Required work ::
Every entry needs to be reproduced exactly.

Stored items ::
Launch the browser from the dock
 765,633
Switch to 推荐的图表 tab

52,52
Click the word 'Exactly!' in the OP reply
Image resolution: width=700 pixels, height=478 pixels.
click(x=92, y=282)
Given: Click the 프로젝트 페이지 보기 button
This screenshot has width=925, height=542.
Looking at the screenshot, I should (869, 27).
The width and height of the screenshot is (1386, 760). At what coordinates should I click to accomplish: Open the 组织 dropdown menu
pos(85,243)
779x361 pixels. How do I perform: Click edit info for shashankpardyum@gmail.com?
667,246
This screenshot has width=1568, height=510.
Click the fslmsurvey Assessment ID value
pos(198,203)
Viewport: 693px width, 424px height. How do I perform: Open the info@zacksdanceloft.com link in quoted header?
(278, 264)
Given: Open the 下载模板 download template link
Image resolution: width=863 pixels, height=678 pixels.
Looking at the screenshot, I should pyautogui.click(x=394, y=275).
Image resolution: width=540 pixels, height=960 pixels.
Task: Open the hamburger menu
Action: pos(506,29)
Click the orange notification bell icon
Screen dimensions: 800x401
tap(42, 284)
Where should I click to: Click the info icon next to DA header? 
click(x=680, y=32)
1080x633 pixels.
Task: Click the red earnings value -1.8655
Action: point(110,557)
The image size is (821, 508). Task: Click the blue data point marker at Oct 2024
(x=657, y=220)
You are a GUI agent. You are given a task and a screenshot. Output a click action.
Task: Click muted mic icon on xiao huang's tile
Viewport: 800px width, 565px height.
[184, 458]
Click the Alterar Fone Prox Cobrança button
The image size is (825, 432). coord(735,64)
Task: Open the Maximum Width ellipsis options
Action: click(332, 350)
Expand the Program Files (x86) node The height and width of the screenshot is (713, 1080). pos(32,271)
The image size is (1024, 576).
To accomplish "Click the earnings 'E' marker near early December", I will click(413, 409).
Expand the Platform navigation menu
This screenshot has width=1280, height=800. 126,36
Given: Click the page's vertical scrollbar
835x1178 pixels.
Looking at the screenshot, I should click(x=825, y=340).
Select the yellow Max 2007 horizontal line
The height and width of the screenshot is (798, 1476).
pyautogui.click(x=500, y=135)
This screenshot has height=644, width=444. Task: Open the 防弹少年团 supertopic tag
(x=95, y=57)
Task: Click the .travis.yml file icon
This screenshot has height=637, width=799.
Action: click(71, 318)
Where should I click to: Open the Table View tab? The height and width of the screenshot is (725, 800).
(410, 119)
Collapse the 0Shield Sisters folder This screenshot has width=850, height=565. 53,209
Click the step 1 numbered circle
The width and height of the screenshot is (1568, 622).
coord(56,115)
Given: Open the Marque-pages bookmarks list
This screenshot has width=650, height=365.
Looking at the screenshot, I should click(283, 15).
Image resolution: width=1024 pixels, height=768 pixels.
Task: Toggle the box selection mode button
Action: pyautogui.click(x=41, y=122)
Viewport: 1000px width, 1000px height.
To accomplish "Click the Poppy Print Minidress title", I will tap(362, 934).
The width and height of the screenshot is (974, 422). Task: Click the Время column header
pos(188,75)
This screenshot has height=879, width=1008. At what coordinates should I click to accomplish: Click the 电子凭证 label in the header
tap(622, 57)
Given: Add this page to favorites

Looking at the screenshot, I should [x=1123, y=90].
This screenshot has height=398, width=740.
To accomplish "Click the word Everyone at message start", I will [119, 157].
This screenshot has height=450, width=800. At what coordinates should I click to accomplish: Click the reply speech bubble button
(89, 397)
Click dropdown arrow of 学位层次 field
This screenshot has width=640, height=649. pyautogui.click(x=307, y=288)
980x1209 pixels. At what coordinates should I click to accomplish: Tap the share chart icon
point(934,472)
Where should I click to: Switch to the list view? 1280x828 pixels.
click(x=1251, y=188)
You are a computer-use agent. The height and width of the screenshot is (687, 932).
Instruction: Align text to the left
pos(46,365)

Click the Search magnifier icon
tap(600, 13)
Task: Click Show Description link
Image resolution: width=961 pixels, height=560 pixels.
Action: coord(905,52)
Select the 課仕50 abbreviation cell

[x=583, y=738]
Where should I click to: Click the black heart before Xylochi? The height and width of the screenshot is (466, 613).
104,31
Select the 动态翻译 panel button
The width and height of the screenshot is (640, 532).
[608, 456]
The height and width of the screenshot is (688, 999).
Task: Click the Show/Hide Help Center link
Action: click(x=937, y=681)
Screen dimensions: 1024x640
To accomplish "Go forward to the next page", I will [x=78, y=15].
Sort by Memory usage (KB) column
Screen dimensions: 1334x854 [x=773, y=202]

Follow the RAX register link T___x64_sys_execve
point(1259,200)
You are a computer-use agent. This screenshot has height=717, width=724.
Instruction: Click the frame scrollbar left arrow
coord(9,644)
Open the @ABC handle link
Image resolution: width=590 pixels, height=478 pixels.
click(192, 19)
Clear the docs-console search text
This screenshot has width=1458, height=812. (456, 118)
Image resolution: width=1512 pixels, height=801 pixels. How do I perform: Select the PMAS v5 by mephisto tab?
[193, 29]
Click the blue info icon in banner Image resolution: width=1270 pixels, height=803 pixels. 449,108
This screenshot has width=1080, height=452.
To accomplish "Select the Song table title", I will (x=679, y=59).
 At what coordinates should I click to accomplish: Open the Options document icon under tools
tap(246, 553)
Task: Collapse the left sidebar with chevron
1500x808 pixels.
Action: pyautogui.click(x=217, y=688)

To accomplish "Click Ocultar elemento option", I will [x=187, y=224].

Output below ::
Launch the browser from the dock
 765,633
Switch to 推荐的图表 tab

52,52
Click the word 'Exactly!' in the OP reply
Image resolution: width=700 pixels, height=478 pixels.
click(x=92, y=282)
Given: Click the 프로젝트 페이지 보기 button
This screenshot has width=925, height=542.
Looking at the screenshot, I should (869, 27).
The width and height of the screenshot is (1386, 760). At what coordinates should I click to accomplish: Open the 组织 dropdown menu
pos(85,243)
779x361 pixels. How do I perform: Click edit info for shashankpardyum@gmail.com?
667,246
This screenshot has width=1568, height=510.
Click the fslmsurvey Assessment ID value
pos(198,203)
Viewport: 693px width, 424px height. How do I perform: Open the info@zacksdanceloft.com link in quoted header?
(278, 264)
Given: Open the 下载模板 download template link
Image resolution: width=863 pixels, height=678 pixels.
Looking at the screenshot, I should pyautogui.click(x=394, y=275).
Image resolution: width=540 pixels, height=960 pixels.
Task: Open the hamburger menu
Action: pos(506,29)
Click the orange notification bell icon
Screen dimensions: 800x401
tap(42, 284)
Where should I click to: Click the info icon next to DA header? 
click(x=680, y=32)
1080x633 pixels.
Task: Click the red earnings value -1.8655
Action: point(110,557)
The image size is (821, 508). Task: Click the blue data point marker at Oct 2024
(x=657, y=220)
You are a GUI agent. You are given a task and a screenshot. Output a click action.
Task: Click muted mic icon on xiao huang's tile
Viewport: 800px width, 565px height.
[184, 458]
Click the Alterar Fone Prox Cobrança button
The image size is (825, 432). coord(735,64)
Task: Open the Maximum Width ellipsis options
Action: click(332, 350)
Expand the Program Files (x86) node The height and width of the screenshot is (713, 1080). pos(32,271)
The image size is (1024, 576).
To accomplish "Click the earnings 'E' marker near early December", I will click(413, 409).
Expand the Platform navigation menu
This screenshot has width=1280, height=800. 126,36
Given: Click the page's vertical scrollbar
835x1178 pixels.
Looking at the screenshot, I should click(x=825, y=340).
Select the yellow Max 2007 horizontal line
The height and width of the screenshot is (798, 1476).
pyautogui.click(x=500, y=135)
This screenshot has height=644, width=444. Task: Open the 防弹少年团 supertopic tag
(x=95, y=57)
Task: Click the .travis.yml file icon
This screenshot has height=637, width=799.
Action: click(71, 318)
Where should I click to: Open the Table View tab? The height and width of the screenshot is (725, 800).
(410, 119)
Collapse the 0Shield Sisters folder This screenshot has width=850, height=565. 53,209
Click the step 1 numbered circle
The width and height of the screenshot is (1568, 622).
coord(56,115)
Given: Open the Marque-pages bookmarks list
This screenshot has width=650, height=365.
Looking at the screenshot, I should click(283, 15).
Image resolution: width=1024 pixels, height=768 pixels.
Task: Toggle the box selection mode button
Action: pyautogui.click(x=41, y=122)
Viewport: 1000px width, 1000px height.
To accomplish "Click the Poppy Print Minidress title", I will tap(362, 934).
The width and height of the screenshot is (974, 422). Task: Click the Время column header
pos(188,75)
This screenshot has height=879, width=1008. At what coordinates should I click to accomplish: Click the 电子凭证 label in the header
tap(622, 57)
Given: Add this page to favorites

Looking at the screenshot, I should [x=1123, y=90].
This screenshot has height=398, width=740.
To accomplish "Click the word Everyone at message start", I will [119, 157].
This screenshot has height=450, width=800. At what coordinates should I click to accomplish: Click the reply speech bubble button
(89, 397)
Click dropdown arrow of 学位层次 field
This screenshot has width=640, height=649. pyautogui.click(x=307, y=288)
980x1209 pixels. At what coordinates should I click to accomplish: Tap the share chart icon
point(934,472)
Where should I click to: Switch to the list view? 1280x828 pixels.
click(x=1251, y=188)
You are a computer-use agent. The height and width of the screenshot is (687, 932).
Instruction: Align text to the left
pos(46,365)

Click the Search magnifier icon
tap(600, 13)
Task: Click Show Description link
Image resolution: width=961 pixels, height=560 pixels.
Action: coord(905,52)
Select the 課仕50 abbreviation cell

[x=583, y=738]
Where should I click to: Click the black heart before Xylochi? The height and width of the screenshot is (466, 613).
104,31
Select the 动态翻译 panel button
The width and height of the screenshot is (640, 532).
[608, 456]
The height and width of the screenshot is (688, 999).
Task: Click the Show/Hide Help Center link
Action: click(x=937, y=681)
Screen dimensions: 1024x640
To accomplish "Go forward to the next page", I will [x=78, y=15].
Sort by Memory usage (KB) column
Screen dimensions: 1334x854 [x=773, y=202]

Follow the RAX register link T___x64_sys_execve
point(1259,200)
You are a computer-use agent. This screenshot has height=717, width=724.
Instruction: Click the frame scrollbar left arrow
coord(9,644)
Open the @ABC handle link
Image resolution: width=590 pixels, height=478 pixels.
click(192, 19)
Clear the docs-console search text
This screenshot has width=1458, height=812. (456, 118)
Image resolution: width=1512 pixels, height=801 pixels. How do I perform: Select the PMAS v5 by mephisto tab?
[193, 29]
Click the blue info icon in banner Image resolution: width=1270 pixels, height=803 pixels. 449,108
This screenshot has width=1080, height=452.
To accomplish "Select the Song table title", I will (x=679, y=59).
 At what coordinates should I click to accomplish: Open the Options document icon under tools
tap(246, 553)
Task: Collapse the left sidebar with chevron
1500x808 pixels.
Action: pyautogui.click(x=217, y=688)

To accomplish "Click Ocultar elemento option", I will [x=187, y=224].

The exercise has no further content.